# Provided data
------------------------------------------------------------

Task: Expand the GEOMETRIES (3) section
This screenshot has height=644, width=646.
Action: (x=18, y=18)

------------------------------------------------------------

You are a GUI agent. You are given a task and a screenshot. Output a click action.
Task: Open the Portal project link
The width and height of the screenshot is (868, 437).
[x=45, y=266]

------------------------------------------------------------

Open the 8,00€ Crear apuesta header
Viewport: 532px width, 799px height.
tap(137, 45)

------------------------------------------------------------

# Exercise
Tally the lines in the records above that contain the string "Open" and report only the tally.

# Task solution
2